Wage Theft and Illegal Retaliation At Low-Wage Employers

Two major stories of corporate misconduct toward employees hit the headlines yesterday: in the morning, low-wage federal contract workers filed a complaint with the U.S. Department of Labor alleging that more than 100 employees in the food court of federally-owned Union Station had been victims of wage theft—paid less than the minimum wage or denied overtime pay. In the afternoon, the National Labor Relations Board issued a complaint against Walmart for illegally threatening and retaliating against employees who exercised their legal rights to strike and protest.

I’ve had the opportunity to do research about both Walmart’s employment standards and the federal government’s policies toward its contract workforce, (I also shared this research at the press conference announcing the Union Station complaint). The gist of both studies is that pay rates could use a lot of improvement, and the country as a whole would benefit if low-paid workers—whether they’re federal contract employees, Walmart workers, or anyone else stuck in a low-wage job—earned enough to buy the basics and support their families.

But raising wages above the minimum isn’t even at issue in the recent complaints: following the law is.

According to the Union Station complaint, the fast food companies with outlets in the landmark train station’s basement food court—located in the heart of Washington DC, within sight of the Capitol Building—thought they could get away with paying employees at little as $5.56 an hour, in blatant violation of both city and federal minimum wage laws. Good Jobs Nation, the organization representing Union Station workers, asserts that according to their calculations:

the employees of the businesses included in this Compliant have lost, on average, almost $10,000 per year, per person—or 28 percent of the pay to which they are legally entitled—as a result of wage theft and that, together, Union Station food court employees are entitled to recover over three-million dollars in backpay and damages for the three years recoverable under the FLSA in case of willful violations. 

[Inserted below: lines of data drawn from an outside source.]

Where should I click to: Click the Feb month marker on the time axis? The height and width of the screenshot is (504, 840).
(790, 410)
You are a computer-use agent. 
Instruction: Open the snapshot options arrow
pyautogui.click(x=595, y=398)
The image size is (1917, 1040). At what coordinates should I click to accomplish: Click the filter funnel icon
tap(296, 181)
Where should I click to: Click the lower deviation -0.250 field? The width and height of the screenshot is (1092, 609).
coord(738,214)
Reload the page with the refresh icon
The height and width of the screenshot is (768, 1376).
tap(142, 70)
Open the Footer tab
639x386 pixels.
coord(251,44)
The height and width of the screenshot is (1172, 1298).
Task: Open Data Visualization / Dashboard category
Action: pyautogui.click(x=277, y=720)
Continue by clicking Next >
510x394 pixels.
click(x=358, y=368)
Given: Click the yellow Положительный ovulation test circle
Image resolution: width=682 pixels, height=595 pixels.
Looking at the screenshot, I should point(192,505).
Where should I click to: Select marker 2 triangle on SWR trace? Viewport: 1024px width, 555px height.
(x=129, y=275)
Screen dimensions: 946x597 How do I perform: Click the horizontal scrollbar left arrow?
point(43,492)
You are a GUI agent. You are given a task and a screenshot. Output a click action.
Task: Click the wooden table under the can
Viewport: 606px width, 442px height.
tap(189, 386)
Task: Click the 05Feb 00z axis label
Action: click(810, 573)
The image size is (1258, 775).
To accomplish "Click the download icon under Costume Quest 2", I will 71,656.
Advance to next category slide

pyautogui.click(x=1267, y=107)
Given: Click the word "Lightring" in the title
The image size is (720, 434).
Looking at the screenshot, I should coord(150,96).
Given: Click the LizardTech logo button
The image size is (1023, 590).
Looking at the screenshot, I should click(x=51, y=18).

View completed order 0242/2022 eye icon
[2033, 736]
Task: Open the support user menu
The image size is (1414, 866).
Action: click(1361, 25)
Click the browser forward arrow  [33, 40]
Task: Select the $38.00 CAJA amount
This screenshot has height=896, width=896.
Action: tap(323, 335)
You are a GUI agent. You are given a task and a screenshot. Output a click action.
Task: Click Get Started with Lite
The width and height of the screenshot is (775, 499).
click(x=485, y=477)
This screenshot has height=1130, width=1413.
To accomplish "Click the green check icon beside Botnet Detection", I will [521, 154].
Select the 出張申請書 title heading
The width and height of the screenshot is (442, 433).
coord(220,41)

Meanwhile, the National Labor Relations Board issued the largest-ever complaint against Walmart this week for breaking federal labor law by violating workers’ rights. The complaint alleges Walmart illegally fired and disciplined nearly 70 workers, including those who went on strike last June to speak out for better jobs.

What the two cases have in common is the sense among corporations that they can break workplace laws—whether it’s wage and hour laws or employees’ right to organize—with impunity. The generally weak penalties for violating labor and employment laws represent the biggest obstacle to strong enforcement. Yet as the Department of Labor and National Labor Relations Board investigate and prosecute these cases, they must send the strongest possible message that violations of workplace rights are not acceptable.